Pebble, the brand which introduced the concept of the modern smartwatch to many people, is shutting down, and will be selling its core assets to Fitbit. Fitbit has confirmed its acquisition of specific Pebble assets, “including key personnel and intellectual property related to software and firmware development. The acquisition excludes the company’s hardware products.”
The asset acquisition also excludes Pebble CEO Eric Migicovsky who, according to Bloomberg, is said to be joining Y Combinator. Bloomberg reports the acquisition of Pebble assets cost Fitbit less than $40 million, and the company has sent job offers to 40 percent of Pebble’s staff.
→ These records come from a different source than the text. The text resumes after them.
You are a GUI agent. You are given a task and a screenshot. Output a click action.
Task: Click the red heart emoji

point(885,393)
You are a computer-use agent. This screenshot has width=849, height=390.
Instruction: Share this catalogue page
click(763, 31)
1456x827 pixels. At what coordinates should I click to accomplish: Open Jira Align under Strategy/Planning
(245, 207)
Both companies know plenty about wearable technology. Fitbit has recently launched a smartwatch of its own, the love-it-or-hate-it Blaze. For its part, Pebble doesn’t, or didn’t, just make hardware. Its watches run PebbleOS, an operating system which is compatible with both iOS and Android, and it operated a packed app store featuring a massive choice of watch faces, apps, and games.
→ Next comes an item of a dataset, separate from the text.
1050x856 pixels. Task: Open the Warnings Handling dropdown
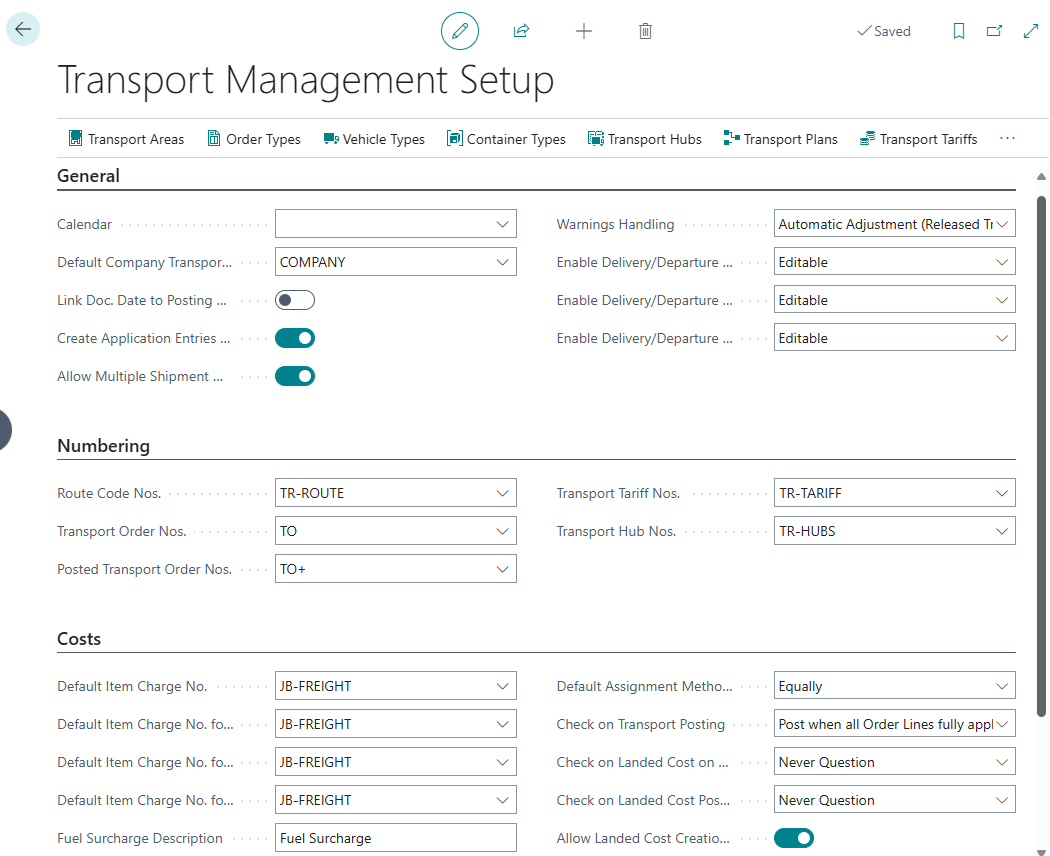coord(1001,224)
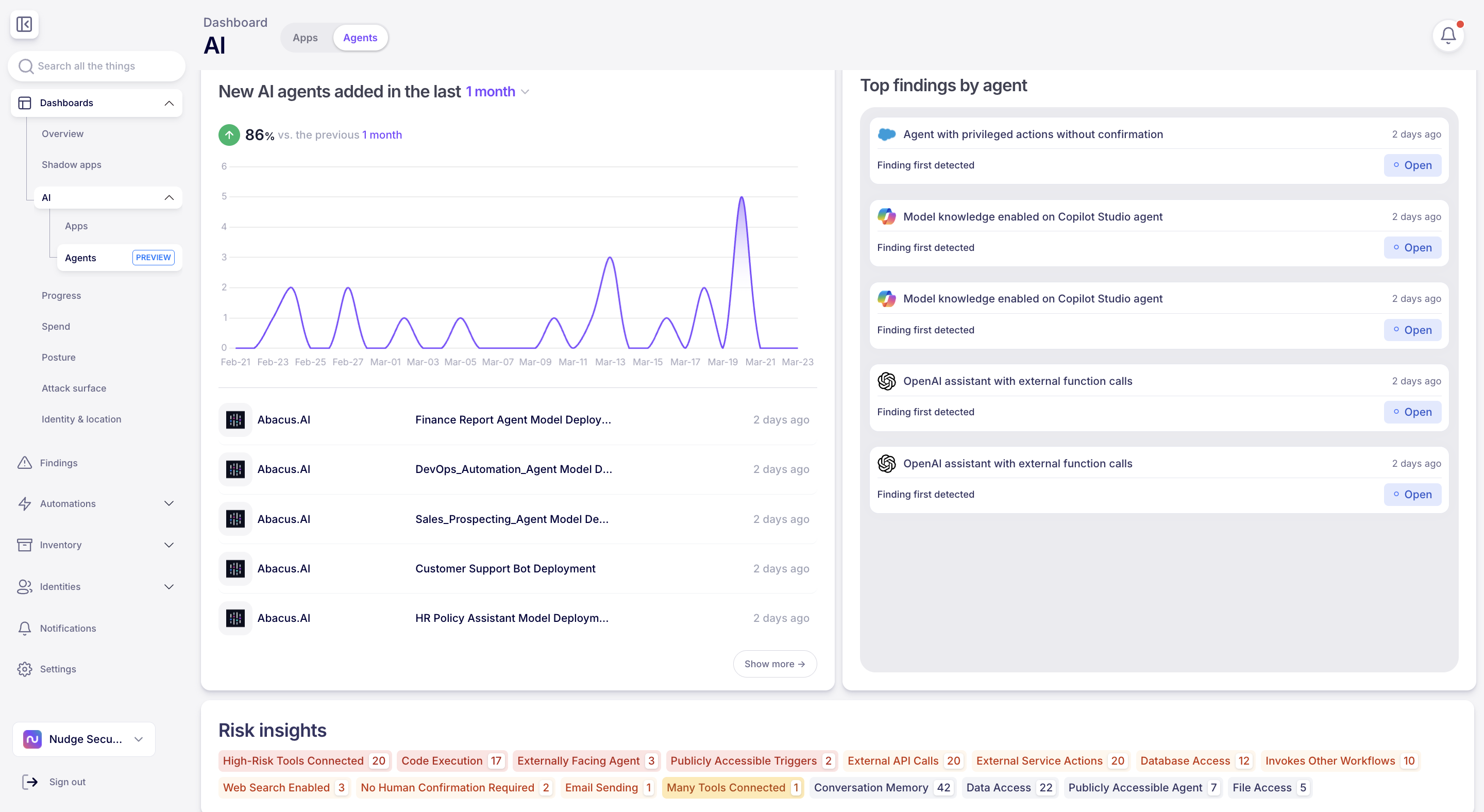Open Shadow apps in the Dashboards menu
This screenshot has height=812, width=1484.
pyautogui.click(x=72, y=165)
Fitbit hasn’t detailed its exact plans for its new assets from Pebble, but the company says the acquisition will help cement its leadership in the wearables market.
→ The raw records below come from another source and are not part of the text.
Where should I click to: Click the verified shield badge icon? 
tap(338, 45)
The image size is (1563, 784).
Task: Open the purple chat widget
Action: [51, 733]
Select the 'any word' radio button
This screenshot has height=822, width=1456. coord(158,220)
“With this acquisition, we’re well positioned to accelerate the expansion of our platform and ecosystem to make Fitbit a vital part of daily life for a wider set of consumers, as well as build the tools healthcare providers, insurers, and employers need to more meaningfully integrate wearable technology into preventative and chronic care,” said James Park, CEO and co-founder of Fitbit, in the announcement.
Pebble owners’ devices will continue to work as normal, but the company does say “Pebble functionality or service quality may be reduced in the future.” Kickstarter backers will receive a full refund within four to eight weeks, and the same goes for any orders from Pebble’s website. Warranty support is also no longer available for Pebble watches.